In the words of the lesbian poet and scholar Judy Grahn, Halloween is "the great gay holiday."
And this weekend of lavish costumed theatricality will attract
everyone, but especially lesbian, gay, bisexual, transgender and queer
(LGBTQ) revelers.
Back in the day Halloween, the night before All Hallows Day (All Saints
Day), was linked to the ancient Celtic festival "Samhain" in the
British Isles, meaning "summer’s end." And because the celebration is
associated with mystery, magic, superstition, witches and ghost, the
festivity, not surprisingly, was limited in colonial New England
because of its Puritanical belief system.
But today it’s an LGBTQ extravaganza that rivals -- if not out-showcases -- Pride festivals.
Long before June officially became Gay Pride Month, and October "Coming
Out Month" for the LGBTQ community, Halloween was unofficially our
yearly celebrated "holiday," dating as far back at the 1970s when it
was a massive annual street party in San Francisco’s Castro district.
By the 1980s, gay enclaves like Key West, West Hollywood, and Greenwich
Village were holding their annual Halloween street parties. And the
parades the night of Halloween did and still do draw straights and gay
spectators out to watch.
Gay cultural influence on Halloween has become such an unstoppable
phenomenon here and abroad that anthropologist Jerry Kugelmass of
University of Florida published a book in 1994 on the new trend, titled
"Masked Culture," describing Halloween as an emerging gay "high
holiday."
"The ’masked culture’ first developed by the gays of San Francisco has
reached across the lines of orientation -- and now jumped across the
boundaries between nations and languages. It’s not just a party. It’s
an ideal of personal emancipation, self-expression and self-fulfillment
-- an ideal that loses none of its power when it takes the form of a
sexy nurse’s outfit," CNN contributor David Frum wrote last year in
"Halloween craze started in gay culture."
Nicholas Rogers, author of "Halloween: From Pagan Ritual to Party
Night," points out that while Halloween is enjoyed by everyone, "it has
been the Gay community that has most flamboyantly exploited Halloween’s
potential as a transgressive festival, as one that operates outside or
on the margins of orthodox time, space, and hierarchy. Indeed, it is
the Gay community that has been arguably most responsible for
Halloween’s adult rejuvenation."
Halloween allows many LGBTQ Americans at least one night annually, Oct.
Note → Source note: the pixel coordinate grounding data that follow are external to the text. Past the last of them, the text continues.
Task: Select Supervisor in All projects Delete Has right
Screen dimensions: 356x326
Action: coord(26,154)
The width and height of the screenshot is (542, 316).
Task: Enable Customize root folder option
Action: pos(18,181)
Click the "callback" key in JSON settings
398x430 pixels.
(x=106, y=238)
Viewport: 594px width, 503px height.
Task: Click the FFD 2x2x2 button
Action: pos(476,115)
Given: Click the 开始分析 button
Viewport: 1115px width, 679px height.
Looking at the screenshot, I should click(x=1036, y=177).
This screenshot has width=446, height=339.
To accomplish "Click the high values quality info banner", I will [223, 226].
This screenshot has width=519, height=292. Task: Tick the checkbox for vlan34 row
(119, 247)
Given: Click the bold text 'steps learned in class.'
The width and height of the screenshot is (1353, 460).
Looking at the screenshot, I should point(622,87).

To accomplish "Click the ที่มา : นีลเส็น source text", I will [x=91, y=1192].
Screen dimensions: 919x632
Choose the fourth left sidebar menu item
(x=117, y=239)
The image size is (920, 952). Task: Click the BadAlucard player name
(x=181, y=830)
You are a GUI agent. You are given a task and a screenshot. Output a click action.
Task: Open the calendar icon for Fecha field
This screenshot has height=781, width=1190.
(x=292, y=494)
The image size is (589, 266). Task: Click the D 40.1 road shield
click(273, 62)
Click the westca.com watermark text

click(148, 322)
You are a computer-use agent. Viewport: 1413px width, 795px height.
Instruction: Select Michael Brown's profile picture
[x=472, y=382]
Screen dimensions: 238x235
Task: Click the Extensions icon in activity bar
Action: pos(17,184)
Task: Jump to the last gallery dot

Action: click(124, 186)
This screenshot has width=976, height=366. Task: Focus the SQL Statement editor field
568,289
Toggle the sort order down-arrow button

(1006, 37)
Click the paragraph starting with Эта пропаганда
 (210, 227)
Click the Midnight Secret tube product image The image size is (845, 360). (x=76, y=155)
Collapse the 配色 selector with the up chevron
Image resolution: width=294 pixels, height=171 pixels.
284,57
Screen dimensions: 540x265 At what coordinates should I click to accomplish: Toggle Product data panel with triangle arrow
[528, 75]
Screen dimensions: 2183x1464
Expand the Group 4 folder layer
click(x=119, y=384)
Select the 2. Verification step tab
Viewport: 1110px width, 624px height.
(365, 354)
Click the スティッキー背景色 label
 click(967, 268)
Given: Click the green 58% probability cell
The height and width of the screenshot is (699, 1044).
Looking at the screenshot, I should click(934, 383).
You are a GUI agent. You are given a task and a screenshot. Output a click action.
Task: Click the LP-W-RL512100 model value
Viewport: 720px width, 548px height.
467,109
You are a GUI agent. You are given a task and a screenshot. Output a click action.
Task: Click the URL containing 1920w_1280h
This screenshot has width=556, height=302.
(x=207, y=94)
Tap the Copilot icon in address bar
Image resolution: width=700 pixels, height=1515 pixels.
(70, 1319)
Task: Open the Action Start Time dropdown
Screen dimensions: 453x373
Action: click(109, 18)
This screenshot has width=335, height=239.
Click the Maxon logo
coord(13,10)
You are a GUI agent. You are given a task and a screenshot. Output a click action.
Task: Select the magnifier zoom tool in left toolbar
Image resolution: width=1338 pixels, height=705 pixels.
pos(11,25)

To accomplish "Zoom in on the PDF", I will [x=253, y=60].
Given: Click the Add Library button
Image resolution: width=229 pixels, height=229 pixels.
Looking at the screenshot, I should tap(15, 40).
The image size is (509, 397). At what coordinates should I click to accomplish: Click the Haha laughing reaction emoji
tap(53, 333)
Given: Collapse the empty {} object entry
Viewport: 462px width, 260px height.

31, of safely being out and "unmasked" while remaining closeted. The
community revels the entire night like there is no tomorrow, and for
many there isn’t. Like its pagan roots, Halloween provides an outlet
for us cross-dressing and gender-bending LGBTQ outsiders who are
ostracized by mainstream society.
As Halloween flourishes as a gay cultural phenomenon, so too flourished
a backlash by the fundamentalist Christians with their "Hell Houses."
And these Christians targeted our children.
(Believing Hell Houses are no longer up and running in 2016, I’ll speak of them in the past tense.)
Hell Houses were a contemporary form of both anti-gay bullying and
witch-hunting. Created in the late 1970s by deceased fundamentalist
pastor, the Reverend Jerry Farwell, Hell Houses were religious
alternatives to traditional haunted houses. They were tours given by
evangelical churches across the country design to scare and bully
people away from myriad sins. And one of those sins is homosexuality.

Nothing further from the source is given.